2012 ging er zum ZSC, ein Wechsel mit einigen Nebengeräuschen. Mit den Lions wurde er 2014 und 2018 Schweizer Meister. In den letzten drei Saisons gelangen dem begnadeten Techniker bloss noch neun Tore. Für die Schweiz nahm Wick an zwei Olympischen Winterspielen (2010 und 2014) und drei Weltmeisterschaften (2008, 2009 und 2012) teil. Im Oktober 2014 trat er überraschend aus dem Nationalteam zurück, nun verlässt er den ZSC. Ob er ganz aufhört ist noch nicht bekannt.

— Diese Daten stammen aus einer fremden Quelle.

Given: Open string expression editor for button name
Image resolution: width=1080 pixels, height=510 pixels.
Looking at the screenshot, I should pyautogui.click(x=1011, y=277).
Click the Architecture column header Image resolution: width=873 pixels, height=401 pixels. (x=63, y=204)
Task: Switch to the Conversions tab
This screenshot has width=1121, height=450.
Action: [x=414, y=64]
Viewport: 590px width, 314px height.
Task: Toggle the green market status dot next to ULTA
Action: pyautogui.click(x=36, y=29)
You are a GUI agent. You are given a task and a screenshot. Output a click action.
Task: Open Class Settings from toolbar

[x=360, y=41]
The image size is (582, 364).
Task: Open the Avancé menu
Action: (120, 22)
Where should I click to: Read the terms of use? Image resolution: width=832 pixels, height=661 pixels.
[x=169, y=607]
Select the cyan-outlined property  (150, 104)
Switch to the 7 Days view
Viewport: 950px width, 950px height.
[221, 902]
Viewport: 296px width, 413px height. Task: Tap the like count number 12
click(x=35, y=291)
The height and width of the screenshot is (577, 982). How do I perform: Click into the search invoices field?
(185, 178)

Severin Blindenbacher verlässt die ZSC Lions ebenfalls. Dies gab der Klub am Samstag bekannt. Blindebacher absolvierte für den ZSC knapp 600 Spiele. In dieser Zeit wurde er viermal Schweizermeister, einmal Cupsieger, einmal Champions Hockey League-Sieger und war Teil des Teams, dass den Victoria Cup gewann. Allerdings hatte Blindenbacher immer wieder mit Verletzungen zu kämpfen. So setzte in die siebte Gehirnerschütterung seit Januar 2020 ausser Gefecht. Auch bei Severin Blindenbacher ist unklar, ob er seine Karriere fortsetzen will.